SPRINGFIELD, Mo. — COVID-19 is impacting the way we do many things now. In our “New Normal” series we take a look at how our daily lives are now being affected by the virus.
One local adoption agency says international adoptions are down since the virus began.
KOLR 10’s Madison Hever tells the story of one family whose international adoption from China during the pandemic was successful.
The Champion family had deadlines, obstacles and hoops to jump through to adopt their son, Luke, before he aged out of China’s system at the age of 14, all while a global pandemic was pushing against them.
Anne and Chris Champion decided after seeing a photo of Luke on social media that they needed to adopt him.
“So, we started the process of adopting Luke last August,” the Champions said. “December, we started hearing about the virus in China and thought, ‘Well, hope that doesn’t affect us.’ January it started getting worse.”
“First of all, their son was getting to the age where he would be aging out so they were already facing a time crunch in trying to adopt him before he aged out,” said Regina Smith with Nightlight Adoption Agency.
On top of that and travel restrictions, as soon as the Champions arrived in China to bring Luke home they had to quarantine immediately for two weeks.
“It didn’t quite work out the way we expected,” the Champions said. “We were constantly looking at contingency plans, ‘Well if things get worse here, what happens if one of our family members gets sick or something?’ So, there were times when we had an extra plane ticket booked back so that, ‘If one of us had to come back and one of us had to stay, how is that going to work?'”
Not to mention relations between China and the U.S. were not great in March and April. And China was worried about foreigners bringing the virus back after it had already shut down.
“Chinese hotels really weren’t very welcoming to foreigners,” the Champions said. “(Nightlight) worried that they would be able to find places for us to stay in China. I would say some of the biggest challenges were more mental. Which is just, you know, when you’re undertaking a trip like that, you want to be able to control as much as you can control about how you’re going to get there, how it’s going to work. Well, there wasn’t a whole lot about that trip we ended up controlling.”
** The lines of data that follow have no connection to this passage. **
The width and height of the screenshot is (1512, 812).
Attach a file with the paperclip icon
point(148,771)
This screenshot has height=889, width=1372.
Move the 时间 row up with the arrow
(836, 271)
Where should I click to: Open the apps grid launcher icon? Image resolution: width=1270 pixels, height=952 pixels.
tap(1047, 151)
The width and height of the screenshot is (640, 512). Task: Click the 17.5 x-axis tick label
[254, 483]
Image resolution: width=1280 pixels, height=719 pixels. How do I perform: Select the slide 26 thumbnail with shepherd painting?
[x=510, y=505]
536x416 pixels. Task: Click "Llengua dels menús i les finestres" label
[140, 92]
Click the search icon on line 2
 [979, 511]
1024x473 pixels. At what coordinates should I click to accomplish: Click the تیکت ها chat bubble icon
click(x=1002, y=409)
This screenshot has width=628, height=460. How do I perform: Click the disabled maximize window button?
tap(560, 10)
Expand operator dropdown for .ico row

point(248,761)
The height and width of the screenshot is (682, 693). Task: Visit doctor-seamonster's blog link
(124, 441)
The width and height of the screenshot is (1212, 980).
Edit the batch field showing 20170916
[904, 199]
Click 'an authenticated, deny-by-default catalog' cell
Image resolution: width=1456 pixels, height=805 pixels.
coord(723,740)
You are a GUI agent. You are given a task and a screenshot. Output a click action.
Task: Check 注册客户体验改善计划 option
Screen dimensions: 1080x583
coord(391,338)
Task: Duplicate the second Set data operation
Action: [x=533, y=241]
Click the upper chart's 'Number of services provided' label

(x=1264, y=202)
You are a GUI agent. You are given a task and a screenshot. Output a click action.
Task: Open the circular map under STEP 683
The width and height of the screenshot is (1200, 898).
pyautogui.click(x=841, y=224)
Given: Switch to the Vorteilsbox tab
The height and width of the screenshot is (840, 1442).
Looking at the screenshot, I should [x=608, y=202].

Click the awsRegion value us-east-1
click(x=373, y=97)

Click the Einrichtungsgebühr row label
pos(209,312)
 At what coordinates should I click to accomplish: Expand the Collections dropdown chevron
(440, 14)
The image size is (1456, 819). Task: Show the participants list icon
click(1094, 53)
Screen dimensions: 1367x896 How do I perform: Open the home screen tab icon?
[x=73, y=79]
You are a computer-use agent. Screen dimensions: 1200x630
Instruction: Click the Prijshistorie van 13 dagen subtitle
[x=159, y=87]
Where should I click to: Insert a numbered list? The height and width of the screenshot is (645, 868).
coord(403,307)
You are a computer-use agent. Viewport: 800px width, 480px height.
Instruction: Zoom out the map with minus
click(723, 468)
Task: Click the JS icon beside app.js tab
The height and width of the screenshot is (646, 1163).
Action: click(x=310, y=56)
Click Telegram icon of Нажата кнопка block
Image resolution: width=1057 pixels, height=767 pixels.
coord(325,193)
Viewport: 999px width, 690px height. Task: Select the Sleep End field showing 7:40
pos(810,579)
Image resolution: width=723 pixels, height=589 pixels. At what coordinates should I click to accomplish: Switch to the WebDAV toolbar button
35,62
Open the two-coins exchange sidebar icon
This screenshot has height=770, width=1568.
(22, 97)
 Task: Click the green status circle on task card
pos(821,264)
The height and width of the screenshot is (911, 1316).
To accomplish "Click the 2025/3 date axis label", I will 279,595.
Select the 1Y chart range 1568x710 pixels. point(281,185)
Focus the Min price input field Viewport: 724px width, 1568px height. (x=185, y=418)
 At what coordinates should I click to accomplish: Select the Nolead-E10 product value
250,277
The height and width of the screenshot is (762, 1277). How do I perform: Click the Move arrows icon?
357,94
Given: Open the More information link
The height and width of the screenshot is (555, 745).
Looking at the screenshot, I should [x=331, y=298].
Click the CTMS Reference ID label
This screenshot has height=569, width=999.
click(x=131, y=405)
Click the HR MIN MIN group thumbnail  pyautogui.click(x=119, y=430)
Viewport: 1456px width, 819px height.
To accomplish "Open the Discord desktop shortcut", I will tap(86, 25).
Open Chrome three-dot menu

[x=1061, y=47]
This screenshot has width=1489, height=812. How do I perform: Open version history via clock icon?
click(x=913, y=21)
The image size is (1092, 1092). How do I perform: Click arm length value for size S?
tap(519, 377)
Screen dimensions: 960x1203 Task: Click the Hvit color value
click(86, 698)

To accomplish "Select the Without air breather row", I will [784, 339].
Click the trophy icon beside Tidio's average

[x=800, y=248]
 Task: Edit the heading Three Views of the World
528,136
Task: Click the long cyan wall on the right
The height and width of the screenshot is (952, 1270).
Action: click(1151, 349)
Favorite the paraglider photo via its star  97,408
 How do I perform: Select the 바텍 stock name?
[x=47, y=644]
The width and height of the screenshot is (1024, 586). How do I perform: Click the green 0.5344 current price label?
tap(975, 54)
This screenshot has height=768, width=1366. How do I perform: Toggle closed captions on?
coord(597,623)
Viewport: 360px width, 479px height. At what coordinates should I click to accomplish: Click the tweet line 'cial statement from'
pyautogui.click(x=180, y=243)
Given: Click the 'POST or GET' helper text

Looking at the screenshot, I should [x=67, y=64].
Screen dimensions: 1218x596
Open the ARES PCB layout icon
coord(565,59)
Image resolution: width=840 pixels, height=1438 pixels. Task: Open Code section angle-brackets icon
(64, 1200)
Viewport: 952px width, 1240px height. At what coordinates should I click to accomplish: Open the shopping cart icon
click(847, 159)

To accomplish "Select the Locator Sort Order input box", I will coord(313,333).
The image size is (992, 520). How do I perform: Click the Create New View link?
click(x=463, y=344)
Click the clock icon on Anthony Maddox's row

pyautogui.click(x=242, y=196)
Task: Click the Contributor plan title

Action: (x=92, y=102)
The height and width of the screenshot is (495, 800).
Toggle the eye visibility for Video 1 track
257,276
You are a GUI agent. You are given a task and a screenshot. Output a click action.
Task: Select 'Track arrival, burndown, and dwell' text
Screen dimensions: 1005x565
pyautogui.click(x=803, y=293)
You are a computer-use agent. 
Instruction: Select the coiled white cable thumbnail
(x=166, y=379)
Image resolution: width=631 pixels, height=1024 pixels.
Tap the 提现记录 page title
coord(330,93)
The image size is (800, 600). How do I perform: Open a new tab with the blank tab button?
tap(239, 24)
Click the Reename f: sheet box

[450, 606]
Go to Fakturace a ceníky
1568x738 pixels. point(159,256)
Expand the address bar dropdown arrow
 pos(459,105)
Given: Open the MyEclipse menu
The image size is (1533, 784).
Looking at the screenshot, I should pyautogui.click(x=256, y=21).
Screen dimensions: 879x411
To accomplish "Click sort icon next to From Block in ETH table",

But Smith says the more pressing concern for families is bring their child home.
“I think the overarching concern above the concern of contracting the virus has been trying to bring their child home,” Smith said.
“Having made the commitment and decide that that’s what we were going to do back in August, of course he knew we were coming, he wanted to know when we were coming and there really just wasn’t a choice,” the Champions said.
“Despite all the challenges with COVID and everything, really, there’s still hope,” Smith said. “There’s hope for these kids. There’s hope for these adoptive families who want to go through this process.”
The family is now back home together in Kentucky.
“I think we will look back on this year for us and see it as one of the most important years of our lives in terms of our development as a family and our spiritual development and our faith journey,” the Champions said. “I’m excited to see where Luke ends up in this process. It’s clear he has a ton of potential.”
The Champions say if they could manage an international adoption from China in March and April of this year, more families can do the same.